**Required work:**
Retype the lines from the one containing "Instruction: Switch to" through the last line of the entries below, exactly and in full, omitting every image.

Extracted records:
----
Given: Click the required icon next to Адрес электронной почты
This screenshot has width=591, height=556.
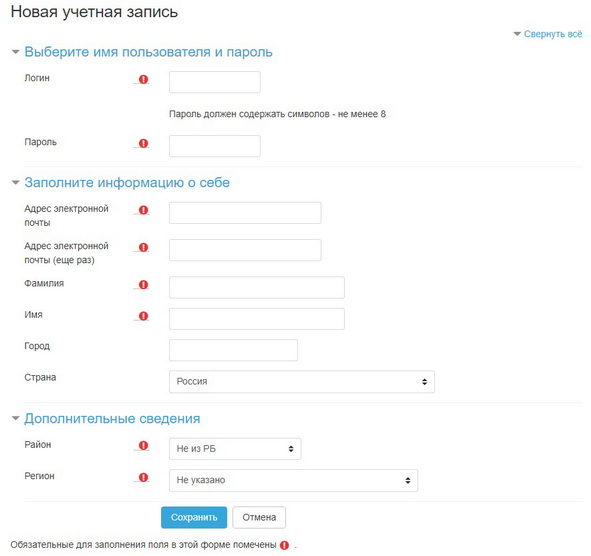Looking at the screenshot, I should point(143,210).
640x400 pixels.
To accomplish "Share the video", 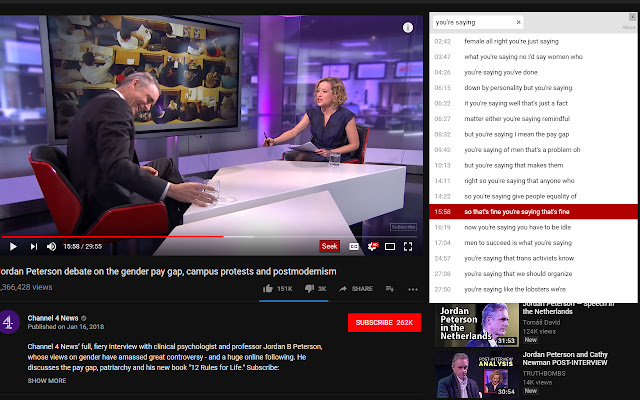I will (356, 288).

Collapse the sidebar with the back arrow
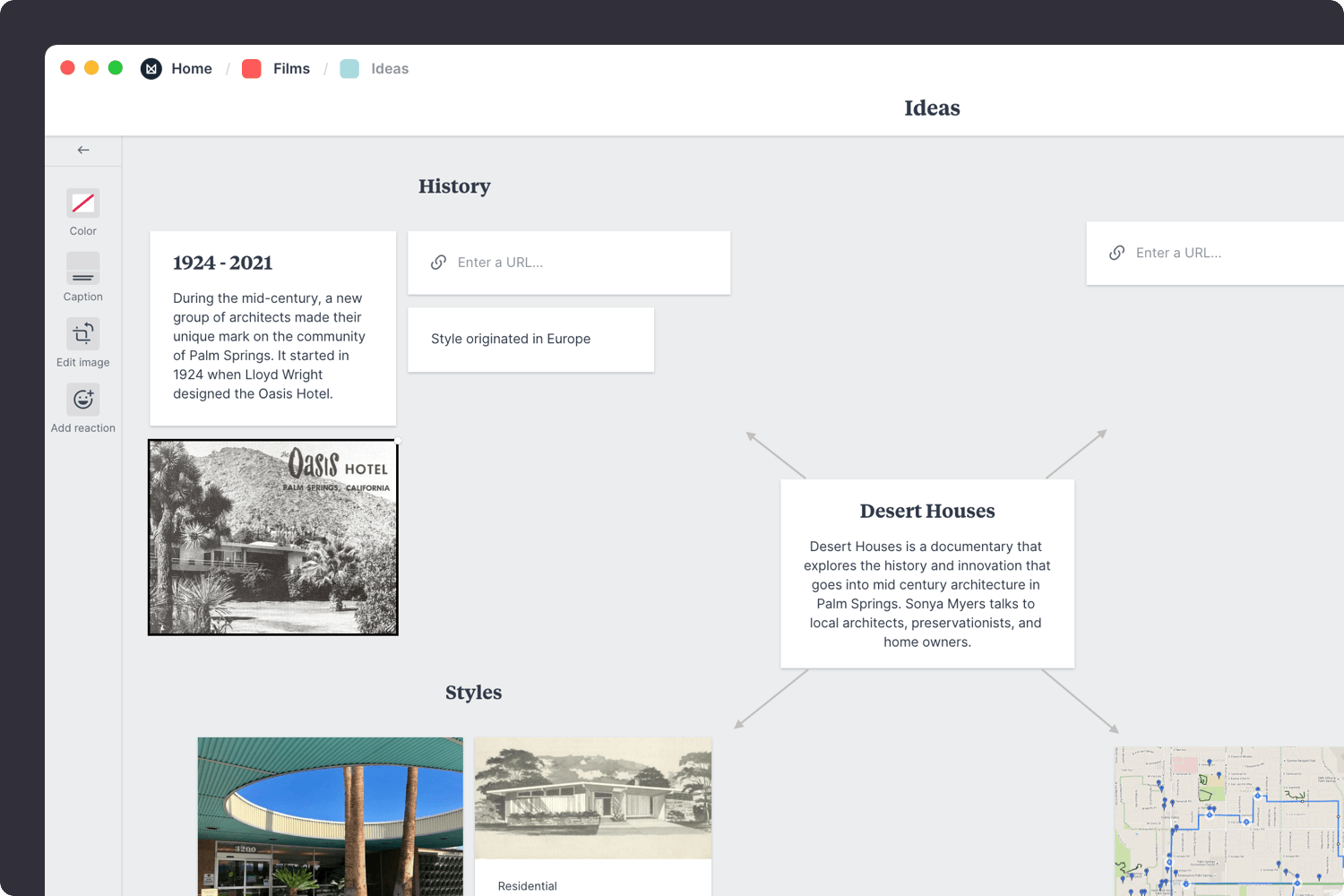pyautogui.click(x=82, y=150)
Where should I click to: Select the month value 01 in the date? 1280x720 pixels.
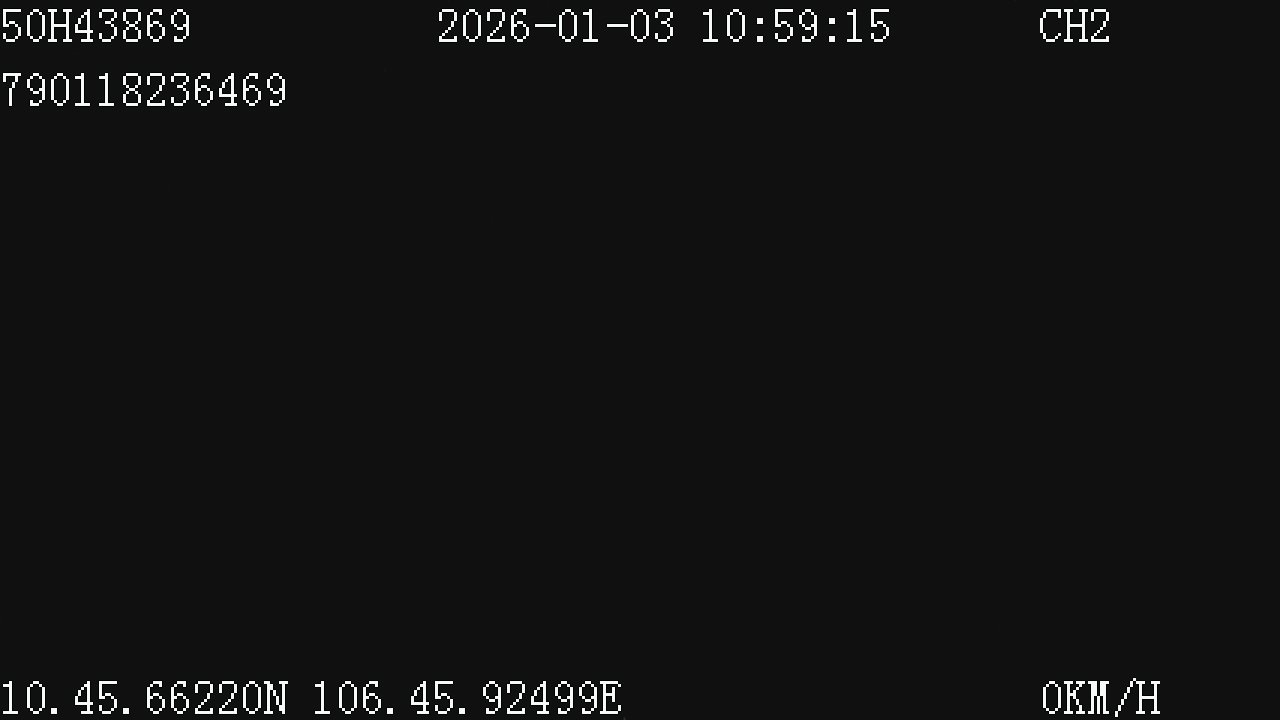tap(580, 26)
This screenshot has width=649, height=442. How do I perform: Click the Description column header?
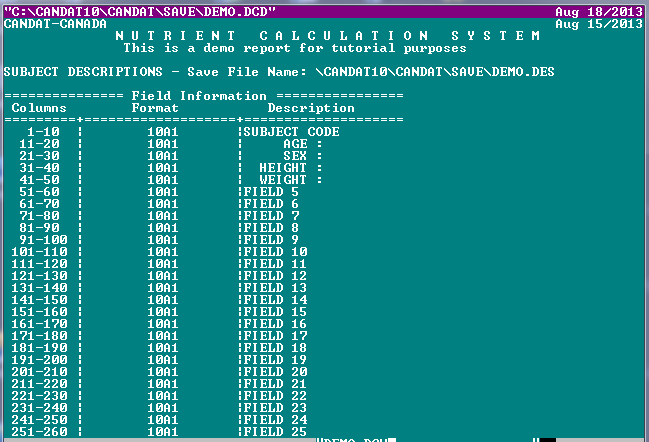[x=311, y=108]
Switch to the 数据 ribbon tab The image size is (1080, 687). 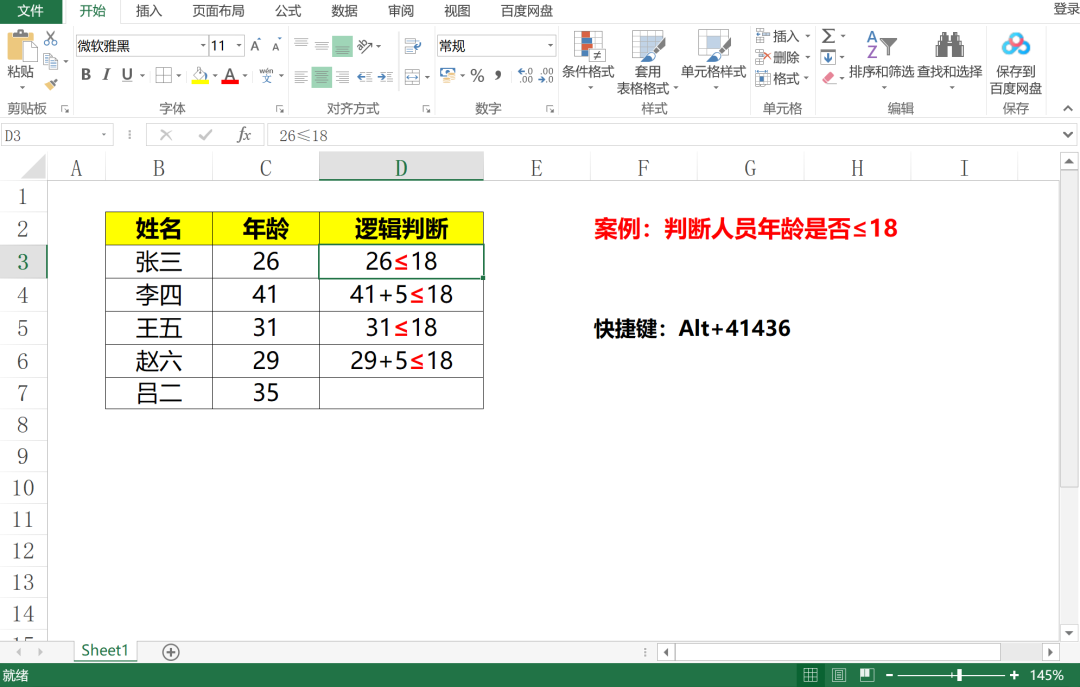(x=343, y=12)

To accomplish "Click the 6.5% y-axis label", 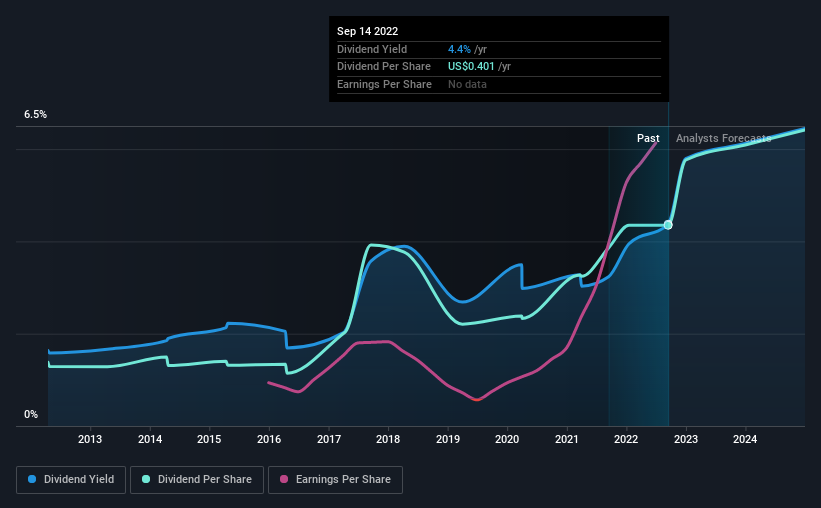I will click(36, 115).
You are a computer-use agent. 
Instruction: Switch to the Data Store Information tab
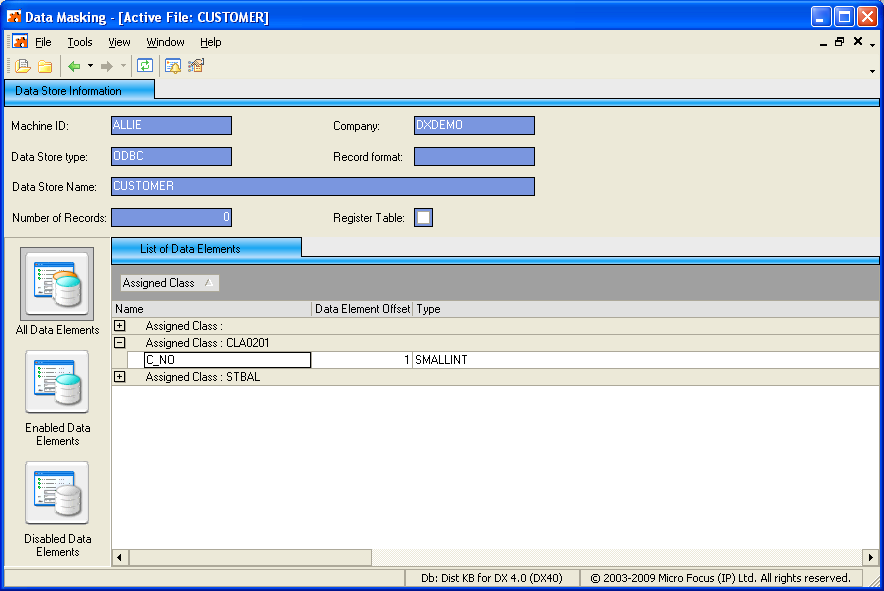(x=68, y=91)
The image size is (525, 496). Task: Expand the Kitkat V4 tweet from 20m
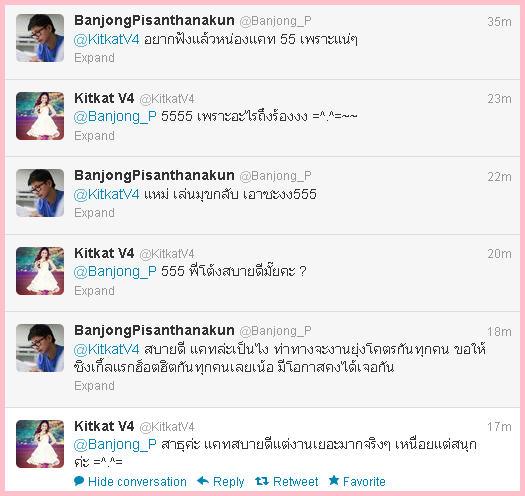94,291
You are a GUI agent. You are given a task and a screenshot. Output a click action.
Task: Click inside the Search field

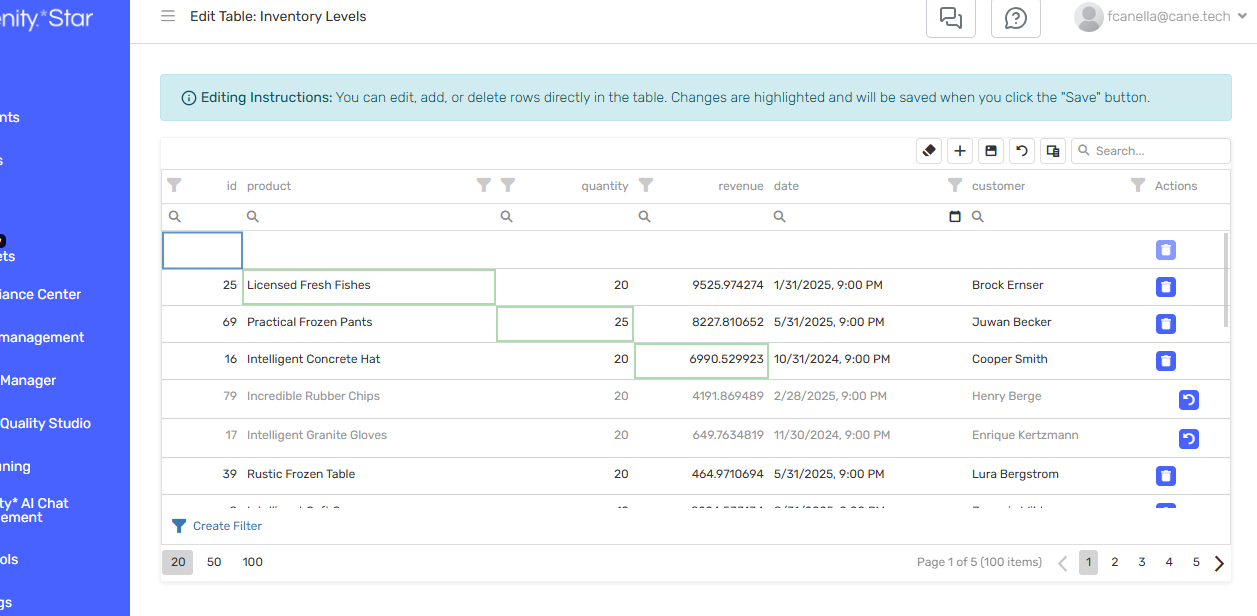tap(1150, 150)
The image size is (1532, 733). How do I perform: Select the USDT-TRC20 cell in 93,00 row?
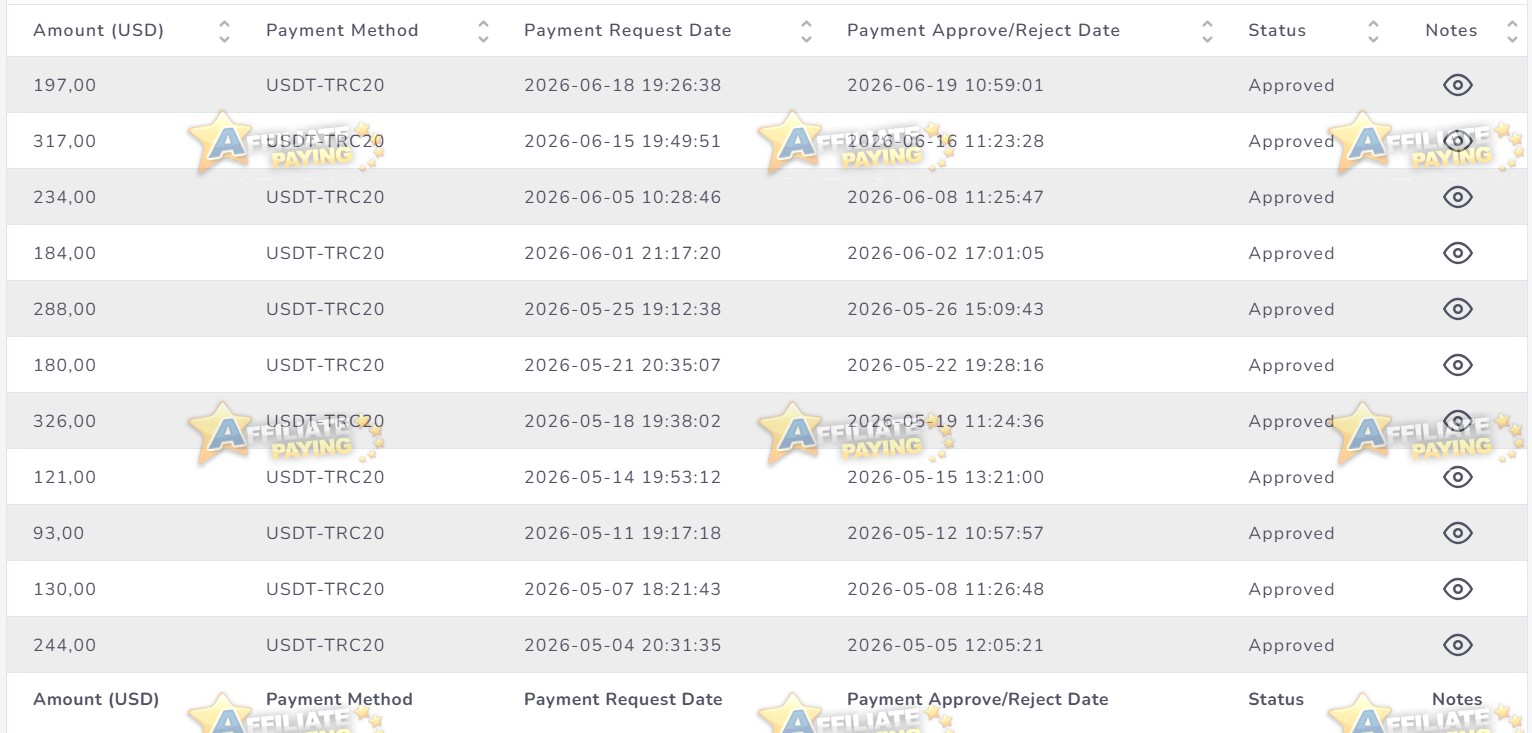click(x=325, y=533)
----
**Result for this exercise:**
Instruction: Switch to the Data Store Information tab
(x=68, y=91)
The image size is (525, 496). Task: Expand the Kitkat V4 tweet from 20m
94,291
You are a GUI agent. You are given a task and a screenshot. Output a click action.
Task: Click inside the Search field

tap(1150, 150)
The image size is (1532, 733). How do I perform: Select the USDT-TRC20 cell in 93,00 row?
click(x=325, y=533)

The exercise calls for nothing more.